Chagnaadorjiin Ganzorig

Personal information
- Nationality: Mongolia
- Born: 24 April 1982 (age 44) Bulgan sum, Arkhangai aimag, Mongolia
- Height: 1.82 m (5 ft 11+1⁄2 in)
- Weight: 84 kg (185 lb)

Sport
- Sport: Wrestling
- Event: Freestyle
- Club: Khuch Wrestling Club
- Coached by: Zeveg Duvchin

Medal record
Men's freestyle wrestling
Representing Mongolia
Asian Championships
| Gold medal – first place | 2006 Almaty | 84 kg |
| Silver medal – second place | 2007 Bishkek | 84 kg |
| Silver medal – second place | 2008 Jeju City | 84 kg |

= Chagnaadorjiin Ganzorig =

Mongolian freestyle wrestler

Chagnaadorjiin Ganzorig (Чагнаадоржийн Ганзориг; born April 24, 1982, in Bulgan sum, Arkhangai aimag) is an amateur Mongolian freestyle wrestler, who played for the men's light heavyweight category. Between 2006 and 2008, Ganzorig had won a total of three medals (one gold and two silver) for the 84 kg class at the Asian Wrestling Championships.

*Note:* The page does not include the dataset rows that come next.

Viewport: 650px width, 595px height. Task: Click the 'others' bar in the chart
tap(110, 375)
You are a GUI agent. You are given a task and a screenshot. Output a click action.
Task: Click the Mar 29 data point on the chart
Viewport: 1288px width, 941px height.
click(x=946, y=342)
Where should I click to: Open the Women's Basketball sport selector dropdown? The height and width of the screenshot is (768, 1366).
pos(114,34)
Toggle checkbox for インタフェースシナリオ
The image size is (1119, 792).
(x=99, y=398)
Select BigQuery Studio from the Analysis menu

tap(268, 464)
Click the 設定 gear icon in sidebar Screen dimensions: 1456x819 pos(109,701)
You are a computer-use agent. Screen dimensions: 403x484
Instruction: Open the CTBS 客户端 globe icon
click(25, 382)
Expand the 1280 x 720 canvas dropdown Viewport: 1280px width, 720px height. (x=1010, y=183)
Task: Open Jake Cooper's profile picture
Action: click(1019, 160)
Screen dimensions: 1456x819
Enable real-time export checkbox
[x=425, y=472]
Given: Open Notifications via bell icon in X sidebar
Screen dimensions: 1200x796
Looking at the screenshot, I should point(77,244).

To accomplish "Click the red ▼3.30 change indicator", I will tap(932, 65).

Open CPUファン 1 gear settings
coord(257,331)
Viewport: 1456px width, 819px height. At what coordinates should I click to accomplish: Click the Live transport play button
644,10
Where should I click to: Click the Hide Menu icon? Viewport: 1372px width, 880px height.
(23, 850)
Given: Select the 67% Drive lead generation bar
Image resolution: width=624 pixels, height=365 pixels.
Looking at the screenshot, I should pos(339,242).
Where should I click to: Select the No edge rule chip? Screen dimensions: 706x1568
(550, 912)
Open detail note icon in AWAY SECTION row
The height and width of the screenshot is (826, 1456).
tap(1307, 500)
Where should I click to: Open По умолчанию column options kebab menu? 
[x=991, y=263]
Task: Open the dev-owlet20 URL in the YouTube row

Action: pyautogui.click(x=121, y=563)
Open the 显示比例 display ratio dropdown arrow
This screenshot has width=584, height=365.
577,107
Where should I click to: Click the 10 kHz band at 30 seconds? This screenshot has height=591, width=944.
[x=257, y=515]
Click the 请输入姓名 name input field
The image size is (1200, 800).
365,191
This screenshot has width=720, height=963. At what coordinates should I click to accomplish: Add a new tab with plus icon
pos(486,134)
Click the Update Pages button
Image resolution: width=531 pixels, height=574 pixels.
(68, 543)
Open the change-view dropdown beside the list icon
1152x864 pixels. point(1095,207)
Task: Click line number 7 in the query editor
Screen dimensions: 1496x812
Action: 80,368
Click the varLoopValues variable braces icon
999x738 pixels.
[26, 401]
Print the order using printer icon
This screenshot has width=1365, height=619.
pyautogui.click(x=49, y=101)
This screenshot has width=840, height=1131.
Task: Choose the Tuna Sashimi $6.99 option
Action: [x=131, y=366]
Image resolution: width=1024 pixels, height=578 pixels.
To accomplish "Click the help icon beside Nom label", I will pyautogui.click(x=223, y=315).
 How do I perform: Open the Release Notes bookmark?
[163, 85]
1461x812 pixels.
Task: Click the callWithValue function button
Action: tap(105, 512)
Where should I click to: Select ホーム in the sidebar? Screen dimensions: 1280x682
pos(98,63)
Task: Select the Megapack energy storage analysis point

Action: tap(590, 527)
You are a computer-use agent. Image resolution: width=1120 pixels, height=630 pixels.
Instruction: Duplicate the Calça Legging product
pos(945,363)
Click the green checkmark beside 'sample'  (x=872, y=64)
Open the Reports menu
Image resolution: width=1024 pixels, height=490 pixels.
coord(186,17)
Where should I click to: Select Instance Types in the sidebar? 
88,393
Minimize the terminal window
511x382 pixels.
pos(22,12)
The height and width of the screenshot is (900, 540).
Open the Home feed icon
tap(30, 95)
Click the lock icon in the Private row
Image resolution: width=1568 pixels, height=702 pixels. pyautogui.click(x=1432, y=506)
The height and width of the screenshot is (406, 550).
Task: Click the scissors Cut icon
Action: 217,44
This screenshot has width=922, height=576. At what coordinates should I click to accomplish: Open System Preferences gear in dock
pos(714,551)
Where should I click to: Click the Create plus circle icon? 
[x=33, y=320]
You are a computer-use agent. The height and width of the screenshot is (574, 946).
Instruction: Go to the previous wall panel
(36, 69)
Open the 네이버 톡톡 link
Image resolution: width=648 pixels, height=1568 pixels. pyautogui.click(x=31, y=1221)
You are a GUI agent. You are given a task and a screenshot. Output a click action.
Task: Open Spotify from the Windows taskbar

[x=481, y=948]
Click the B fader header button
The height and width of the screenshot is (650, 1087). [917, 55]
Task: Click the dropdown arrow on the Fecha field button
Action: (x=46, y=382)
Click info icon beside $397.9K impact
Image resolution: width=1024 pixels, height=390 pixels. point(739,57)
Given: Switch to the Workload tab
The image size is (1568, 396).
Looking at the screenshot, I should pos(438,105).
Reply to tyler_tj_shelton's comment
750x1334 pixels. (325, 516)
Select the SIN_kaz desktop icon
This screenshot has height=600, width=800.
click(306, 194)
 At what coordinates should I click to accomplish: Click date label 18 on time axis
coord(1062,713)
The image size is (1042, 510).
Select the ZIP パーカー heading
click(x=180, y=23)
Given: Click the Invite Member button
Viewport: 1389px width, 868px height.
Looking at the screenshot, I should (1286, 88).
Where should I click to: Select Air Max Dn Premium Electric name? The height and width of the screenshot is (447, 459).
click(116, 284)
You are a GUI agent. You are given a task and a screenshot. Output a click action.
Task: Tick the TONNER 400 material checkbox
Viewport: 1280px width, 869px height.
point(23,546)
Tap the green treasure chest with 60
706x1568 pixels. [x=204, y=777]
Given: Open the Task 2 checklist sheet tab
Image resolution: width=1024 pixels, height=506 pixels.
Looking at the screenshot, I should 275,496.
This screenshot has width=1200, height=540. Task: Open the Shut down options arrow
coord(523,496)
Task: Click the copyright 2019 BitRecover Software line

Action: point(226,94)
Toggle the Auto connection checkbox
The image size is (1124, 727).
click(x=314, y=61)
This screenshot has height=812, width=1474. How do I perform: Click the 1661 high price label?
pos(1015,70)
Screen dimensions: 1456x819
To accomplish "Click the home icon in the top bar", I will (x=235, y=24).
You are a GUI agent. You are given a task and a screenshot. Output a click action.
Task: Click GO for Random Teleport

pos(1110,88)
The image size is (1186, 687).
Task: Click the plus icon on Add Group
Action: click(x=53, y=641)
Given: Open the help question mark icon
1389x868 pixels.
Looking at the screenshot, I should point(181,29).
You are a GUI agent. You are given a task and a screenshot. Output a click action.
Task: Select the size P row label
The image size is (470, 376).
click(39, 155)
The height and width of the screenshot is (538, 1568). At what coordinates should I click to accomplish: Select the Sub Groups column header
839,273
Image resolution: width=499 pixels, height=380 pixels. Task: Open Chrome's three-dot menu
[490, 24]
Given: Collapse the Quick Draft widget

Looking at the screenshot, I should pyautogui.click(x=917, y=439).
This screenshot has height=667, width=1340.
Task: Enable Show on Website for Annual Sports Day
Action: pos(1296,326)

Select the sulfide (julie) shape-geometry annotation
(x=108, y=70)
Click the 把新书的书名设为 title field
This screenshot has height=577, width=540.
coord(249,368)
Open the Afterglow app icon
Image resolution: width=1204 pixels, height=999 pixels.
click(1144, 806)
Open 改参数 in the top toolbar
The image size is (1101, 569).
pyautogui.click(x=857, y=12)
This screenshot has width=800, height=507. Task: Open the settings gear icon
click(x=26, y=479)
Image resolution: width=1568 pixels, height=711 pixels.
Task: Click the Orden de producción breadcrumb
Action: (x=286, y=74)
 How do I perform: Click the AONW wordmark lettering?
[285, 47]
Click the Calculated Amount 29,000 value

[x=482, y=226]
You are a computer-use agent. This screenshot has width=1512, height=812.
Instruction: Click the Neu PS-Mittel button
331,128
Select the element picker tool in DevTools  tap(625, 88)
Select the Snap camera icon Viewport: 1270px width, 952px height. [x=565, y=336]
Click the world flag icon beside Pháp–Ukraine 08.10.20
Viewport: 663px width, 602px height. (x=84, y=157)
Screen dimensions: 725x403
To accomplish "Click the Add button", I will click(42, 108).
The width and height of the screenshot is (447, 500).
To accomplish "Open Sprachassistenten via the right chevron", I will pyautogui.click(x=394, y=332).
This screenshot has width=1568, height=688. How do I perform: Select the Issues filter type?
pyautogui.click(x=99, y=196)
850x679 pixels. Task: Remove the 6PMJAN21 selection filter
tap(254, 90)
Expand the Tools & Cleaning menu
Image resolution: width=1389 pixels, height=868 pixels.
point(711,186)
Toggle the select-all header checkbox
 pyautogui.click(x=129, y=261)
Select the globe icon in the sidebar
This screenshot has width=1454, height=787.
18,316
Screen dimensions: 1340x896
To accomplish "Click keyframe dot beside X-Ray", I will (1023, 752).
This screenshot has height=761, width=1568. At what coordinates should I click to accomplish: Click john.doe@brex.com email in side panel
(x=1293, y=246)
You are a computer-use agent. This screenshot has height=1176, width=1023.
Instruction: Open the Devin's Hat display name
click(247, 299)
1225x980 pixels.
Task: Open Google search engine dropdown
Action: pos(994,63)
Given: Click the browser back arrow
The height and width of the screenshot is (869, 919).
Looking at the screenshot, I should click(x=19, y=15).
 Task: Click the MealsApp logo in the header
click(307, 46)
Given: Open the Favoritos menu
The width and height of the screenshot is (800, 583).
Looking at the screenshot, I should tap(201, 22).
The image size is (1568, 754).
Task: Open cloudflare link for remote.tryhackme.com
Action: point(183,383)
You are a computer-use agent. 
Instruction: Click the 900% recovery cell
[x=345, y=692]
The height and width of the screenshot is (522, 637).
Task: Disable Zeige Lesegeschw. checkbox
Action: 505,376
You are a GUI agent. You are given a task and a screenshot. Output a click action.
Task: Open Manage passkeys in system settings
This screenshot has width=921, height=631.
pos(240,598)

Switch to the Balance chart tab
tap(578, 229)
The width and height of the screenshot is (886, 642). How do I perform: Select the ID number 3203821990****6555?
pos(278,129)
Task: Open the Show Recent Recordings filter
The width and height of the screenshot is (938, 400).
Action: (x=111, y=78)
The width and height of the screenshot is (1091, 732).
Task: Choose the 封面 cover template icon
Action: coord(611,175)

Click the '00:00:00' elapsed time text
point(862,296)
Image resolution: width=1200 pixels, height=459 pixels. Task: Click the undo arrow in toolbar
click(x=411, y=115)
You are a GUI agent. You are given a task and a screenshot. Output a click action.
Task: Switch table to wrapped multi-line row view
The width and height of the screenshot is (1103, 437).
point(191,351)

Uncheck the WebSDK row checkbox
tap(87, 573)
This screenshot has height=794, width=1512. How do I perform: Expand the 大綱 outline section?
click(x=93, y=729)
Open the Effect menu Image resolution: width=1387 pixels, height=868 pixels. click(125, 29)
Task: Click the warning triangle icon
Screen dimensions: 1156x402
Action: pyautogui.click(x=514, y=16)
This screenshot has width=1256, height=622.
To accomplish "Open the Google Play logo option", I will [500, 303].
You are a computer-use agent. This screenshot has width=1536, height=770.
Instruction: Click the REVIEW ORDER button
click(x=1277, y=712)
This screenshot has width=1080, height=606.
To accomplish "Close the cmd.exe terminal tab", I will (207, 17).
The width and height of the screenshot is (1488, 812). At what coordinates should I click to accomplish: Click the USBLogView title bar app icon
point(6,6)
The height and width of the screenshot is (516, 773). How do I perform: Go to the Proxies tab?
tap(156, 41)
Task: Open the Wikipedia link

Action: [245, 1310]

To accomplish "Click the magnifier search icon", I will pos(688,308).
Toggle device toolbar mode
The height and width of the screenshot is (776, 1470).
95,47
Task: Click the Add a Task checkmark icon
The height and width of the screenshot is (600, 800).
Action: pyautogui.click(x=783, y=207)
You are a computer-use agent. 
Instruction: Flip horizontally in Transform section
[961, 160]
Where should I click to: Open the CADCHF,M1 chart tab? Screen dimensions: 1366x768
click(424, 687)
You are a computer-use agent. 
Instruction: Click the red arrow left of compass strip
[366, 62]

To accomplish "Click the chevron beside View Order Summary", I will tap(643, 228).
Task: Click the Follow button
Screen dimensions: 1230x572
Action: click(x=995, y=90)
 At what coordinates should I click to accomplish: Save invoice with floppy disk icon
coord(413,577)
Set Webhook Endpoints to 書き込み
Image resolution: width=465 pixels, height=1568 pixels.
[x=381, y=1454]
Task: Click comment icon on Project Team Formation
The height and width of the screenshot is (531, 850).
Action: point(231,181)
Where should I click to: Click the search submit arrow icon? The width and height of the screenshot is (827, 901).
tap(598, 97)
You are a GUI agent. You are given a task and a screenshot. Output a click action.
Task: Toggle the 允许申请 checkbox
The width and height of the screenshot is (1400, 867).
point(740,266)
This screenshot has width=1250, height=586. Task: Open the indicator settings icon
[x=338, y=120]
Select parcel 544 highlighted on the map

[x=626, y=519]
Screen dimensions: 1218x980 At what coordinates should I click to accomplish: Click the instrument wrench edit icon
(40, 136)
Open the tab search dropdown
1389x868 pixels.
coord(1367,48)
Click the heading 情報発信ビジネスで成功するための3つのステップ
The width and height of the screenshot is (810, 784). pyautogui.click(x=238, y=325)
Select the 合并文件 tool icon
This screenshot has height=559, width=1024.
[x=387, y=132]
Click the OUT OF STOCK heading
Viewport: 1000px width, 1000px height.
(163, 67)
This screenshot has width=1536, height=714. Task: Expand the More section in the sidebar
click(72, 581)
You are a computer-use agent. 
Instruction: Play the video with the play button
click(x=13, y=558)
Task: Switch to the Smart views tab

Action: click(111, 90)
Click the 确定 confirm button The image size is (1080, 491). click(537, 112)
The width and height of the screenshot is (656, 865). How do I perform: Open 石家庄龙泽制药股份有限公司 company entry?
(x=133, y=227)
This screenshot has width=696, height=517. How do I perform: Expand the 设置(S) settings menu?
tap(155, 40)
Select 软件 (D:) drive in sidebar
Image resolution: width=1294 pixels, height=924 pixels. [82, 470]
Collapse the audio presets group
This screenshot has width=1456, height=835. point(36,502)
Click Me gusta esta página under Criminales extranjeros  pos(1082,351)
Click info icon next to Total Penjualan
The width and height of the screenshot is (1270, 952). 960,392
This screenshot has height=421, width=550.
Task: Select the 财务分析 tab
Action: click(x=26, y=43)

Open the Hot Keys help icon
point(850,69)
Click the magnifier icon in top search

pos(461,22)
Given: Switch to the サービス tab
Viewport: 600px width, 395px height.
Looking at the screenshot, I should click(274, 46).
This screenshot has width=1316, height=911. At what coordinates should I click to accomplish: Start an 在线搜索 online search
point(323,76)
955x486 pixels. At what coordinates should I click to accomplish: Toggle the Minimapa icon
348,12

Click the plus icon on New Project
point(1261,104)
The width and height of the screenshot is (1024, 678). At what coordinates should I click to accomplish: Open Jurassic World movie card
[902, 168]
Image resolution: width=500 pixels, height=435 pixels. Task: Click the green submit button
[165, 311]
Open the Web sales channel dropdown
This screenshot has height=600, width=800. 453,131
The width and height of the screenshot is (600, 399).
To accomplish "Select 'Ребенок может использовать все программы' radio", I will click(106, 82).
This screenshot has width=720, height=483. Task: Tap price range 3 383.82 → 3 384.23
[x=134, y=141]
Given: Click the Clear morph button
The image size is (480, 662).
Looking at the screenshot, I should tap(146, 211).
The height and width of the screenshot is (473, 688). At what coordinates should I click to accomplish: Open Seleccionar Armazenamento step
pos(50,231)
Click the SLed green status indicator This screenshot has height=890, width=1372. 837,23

Ganzorig represented Mongolia at the 2008 Summer Olympics in Beijing, where he competed for the men's 84 kg class. He lost the qualifying round match to Azerbaijan's Novruz Temrezov, with a three-set technical score (0–3, 1–0, 0–3), and a classification point score of 1–3.